Zar and colleagues9,10 also demonstrated that patients with IBS have elevated food-specific IgG4 antibodies to common food antigens. They tested the response to an exclusion diet based on elevated food-specific IgG4 antibodies in 25 patients with IBS for 6 months; symptom assessment and rectal compliance and sensitivity were measured with a barostat. At 3 months, a significant improvement was seen in IBS symptoms, namely pain severity, pain frequency, bloating severity, and satisfaction with bowel habits; this improvement was maintained at the 6-month follow-up for all parameters. Moreover, symptom improvement was associated with changes in objective physiologic data (ie, an increase in rectal compliance as measured by barostat). Limitations included the small sample size and lack of a control group. The authors suggested that serum IgG4 antibody testing may provide an objective and rapid method for selecting an exclusion diet when treating IBS patients. However, IgG4 production may represent a physiologic response of the gut immune system to dietary antigen challenge.57,58 Transient alterations in the permeability of gut mucosa from any insult might theoretically increase the antigenic load presented to the mucosal immune system. An increased IgG4 antibody response may thus be a secondary phenomenon and represent a normal physiologic rather than a pathologic response of the gut immune system. Therefore, further well-controlled double-blind exclusion diet studies based on IgG and IgG subclass are warranted.
The limited understanding of the relevance of food intolerance or allergy in IBS has resulted in a lack of diagnostic or therapeutic options in terms of dietary manipulation for the condition. To try to identify offending food antigens, some studies have evaluated skin prick tests and foods-specific serum IgE and IgG antibodies,8,29,43,44 but the data are not sufficient to change management in IBS. After skin prick tests, introduction of elimination diets or disodium cromoglycate has been reported to improve symptoms in IBS, but the data remain inconclusive.44,59 It is too soon to routinely recommend serum IgE or IgG testing for food hypersensitivity followed by an elimination diet in IBS, as there is not enough evidence or experience.
IBS is a common disorder of the gastrointestinal tract and causes significant morbidity as well as consuming substantial healthcare resources. Patients with IBS frequently complain about an exacerbation of symptoms after food ingestion.

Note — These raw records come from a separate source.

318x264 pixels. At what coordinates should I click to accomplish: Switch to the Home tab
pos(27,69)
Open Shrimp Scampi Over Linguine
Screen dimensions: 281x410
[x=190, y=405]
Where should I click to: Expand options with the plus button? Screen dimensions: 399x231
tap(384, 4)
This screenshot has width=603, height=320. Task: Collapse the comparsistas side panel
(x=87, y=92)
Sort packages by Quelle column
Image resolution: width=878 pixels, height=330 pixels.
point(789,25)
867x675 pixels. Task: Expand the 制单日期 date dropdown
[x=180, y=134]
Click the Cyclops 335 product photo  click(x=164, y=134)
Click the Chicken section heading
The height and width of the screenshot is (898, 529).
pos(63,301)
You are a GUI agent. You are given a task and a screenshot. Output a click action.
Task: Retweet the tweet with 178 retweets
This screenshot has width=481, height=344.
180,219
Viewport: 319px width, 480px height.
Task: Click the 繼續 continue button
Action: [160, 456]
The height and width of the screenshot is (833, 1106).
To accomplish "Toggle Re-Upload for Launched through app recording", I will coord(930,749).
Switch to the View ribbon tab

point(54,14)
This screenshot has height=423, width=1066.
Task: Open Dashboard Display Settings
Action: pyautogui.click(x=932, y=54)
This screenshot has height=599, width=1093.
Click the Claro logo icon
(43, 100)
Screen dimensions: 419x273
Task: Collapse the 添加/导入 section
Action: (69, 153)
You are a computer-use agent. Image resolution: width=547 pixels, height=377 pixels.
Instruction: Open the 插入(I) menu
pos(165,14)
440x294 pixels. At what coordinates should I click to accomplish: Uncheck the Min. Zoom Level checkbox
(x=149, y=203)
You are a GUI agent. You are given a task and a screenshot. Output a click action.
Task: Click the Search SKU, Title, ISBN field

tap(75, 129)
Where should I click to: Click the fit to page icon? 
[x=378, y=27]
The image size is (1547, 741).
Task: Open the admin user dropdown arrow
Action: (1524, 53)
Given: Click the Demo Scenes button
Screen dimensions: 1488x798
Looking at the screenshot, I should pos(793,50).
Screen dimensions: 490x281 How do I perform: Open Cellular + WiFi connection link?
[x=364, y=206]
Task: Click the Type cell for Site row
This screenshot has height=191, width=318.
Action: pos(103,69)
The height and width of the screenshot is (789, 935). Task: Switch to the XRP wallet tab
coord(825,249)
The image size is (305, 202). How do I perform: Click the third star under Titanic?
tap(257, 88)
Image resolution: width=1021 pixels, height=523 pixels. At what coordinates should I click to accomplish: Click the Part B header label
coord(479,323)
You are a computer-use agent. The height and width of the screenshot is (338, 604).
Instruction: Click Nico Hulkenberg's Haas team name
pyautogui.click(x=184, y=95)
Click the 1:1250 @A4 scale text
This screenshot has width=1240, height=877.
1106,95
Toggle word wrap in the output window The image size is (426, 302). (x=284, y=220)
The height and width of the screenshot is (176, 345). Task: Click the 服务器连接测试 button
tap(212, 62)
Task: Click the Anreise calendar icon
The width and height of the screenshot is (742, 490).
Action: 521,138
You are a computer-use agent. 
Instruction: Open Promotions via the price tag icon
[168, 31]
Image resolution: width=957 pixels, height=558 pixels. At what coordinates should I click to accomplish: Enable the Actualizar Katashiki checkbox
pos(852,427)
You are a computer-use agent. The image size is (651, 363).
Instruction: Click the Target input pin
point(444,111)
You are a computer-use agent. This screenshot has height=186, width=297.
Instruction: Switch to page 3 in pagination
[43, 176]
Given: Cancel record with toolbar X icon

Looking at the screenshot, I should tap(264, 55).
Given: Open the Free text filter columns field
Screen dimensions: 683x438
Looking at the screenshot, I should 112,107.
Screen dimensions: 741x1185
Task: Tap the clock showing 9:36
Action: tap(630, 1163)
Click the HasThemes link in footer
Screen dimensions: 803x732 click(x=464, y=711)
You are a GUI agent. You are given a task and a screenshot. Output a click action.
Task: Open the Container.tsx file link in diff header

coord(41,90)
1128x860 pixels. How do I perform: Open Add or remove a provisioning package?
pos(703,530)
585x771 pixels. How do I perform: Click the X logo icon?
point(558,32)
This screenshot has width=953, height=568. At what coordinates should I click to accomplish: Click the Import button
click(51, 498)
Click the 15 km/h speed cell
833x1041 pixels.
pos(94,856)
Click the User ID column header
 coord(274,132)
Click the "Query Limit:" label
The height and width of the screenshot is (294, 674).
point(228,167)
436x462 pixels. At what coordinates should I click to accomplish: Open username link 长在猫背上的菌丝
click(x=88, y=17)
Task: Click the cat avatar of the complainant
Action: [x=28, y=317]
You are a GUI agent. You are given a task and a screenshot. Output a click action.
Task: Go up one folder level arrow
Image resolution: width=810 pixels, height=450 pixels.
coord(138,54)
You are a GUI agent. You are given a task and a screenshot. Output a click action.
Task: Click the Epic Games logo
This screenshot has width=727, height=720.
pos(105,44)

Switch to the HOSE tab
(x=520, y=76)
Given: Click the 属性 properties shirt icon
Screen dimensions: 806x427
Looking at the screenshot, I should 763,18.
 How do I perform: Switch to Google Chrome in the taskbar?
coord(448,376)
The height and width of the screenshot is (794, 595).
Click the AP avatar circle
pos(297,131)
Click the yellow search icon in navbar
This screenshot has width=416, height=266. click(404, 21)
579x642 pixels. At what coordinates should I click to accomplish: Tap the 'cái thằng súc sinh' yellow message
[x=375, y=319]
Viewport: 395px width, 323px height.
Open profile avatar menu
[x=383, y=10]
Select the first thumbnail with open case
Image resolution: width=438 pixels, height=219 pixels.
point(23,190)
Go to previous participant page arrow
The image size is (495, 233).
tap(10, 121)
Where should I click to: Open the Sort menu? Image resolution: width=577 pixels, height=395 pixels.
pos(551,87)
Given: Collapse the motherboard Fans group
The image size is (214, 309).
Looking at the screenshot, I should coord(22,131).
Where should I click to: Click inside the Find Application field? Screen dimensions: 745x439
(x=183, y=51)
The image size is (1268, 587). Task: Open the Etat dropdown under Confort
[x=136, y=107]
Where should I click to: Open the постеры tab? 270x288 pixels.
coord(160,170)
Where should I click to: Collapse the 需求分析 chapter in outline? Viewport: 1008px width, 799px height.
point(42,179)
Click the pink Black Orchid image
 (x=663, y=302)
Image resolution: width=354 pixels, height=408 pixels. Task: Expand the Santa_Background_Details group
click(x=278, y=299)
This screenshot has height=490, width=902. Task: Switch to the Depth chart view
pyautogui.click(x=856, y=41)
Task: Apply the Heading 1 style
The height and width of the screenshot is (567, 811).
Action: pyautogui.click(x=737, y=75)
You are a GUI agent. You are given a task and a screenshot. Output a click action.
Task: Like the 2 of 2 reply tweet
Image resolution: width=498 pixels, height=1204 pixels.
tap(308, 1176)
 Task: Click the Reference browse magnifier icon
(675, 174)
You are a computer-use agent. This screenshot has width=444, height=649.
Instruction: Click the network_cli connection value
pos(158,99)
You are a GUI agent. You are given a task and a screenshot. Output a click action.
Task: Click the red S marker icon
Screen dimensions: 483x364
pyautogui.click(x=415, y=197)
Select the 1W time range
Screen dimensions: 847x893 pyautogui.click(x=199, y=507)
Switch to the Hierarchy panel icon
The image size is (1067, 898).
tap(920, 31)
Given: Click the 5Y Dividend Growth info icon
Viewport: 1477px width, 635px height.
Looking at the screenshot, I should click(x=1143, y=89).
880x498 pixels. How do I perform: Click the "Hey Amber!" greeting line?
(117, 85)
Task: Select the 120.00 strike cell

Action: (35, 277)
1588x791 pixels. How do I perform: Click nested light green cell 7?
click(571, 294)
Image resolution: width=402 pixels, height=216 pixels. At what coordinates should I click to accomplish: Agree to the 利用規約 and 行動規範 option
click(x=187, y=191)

This association could be explained by an exaggerated gastrocolonic response, abnormal eating behavior, or psychologic distress rather than food allergy or intolerance. Nevertheless, recent dietary elimination and food challenge studies have demonstrated an improvement in IBS symptomatology in a subgroup with IBS and suggest diet has a role in the pathogenesis.60 The mechanisms by which food may mediate pathophysiologic alterations in IBS remain to be elucidated (Figure 2). Further work into the underlying mechanisms is warranted before management change can be justified.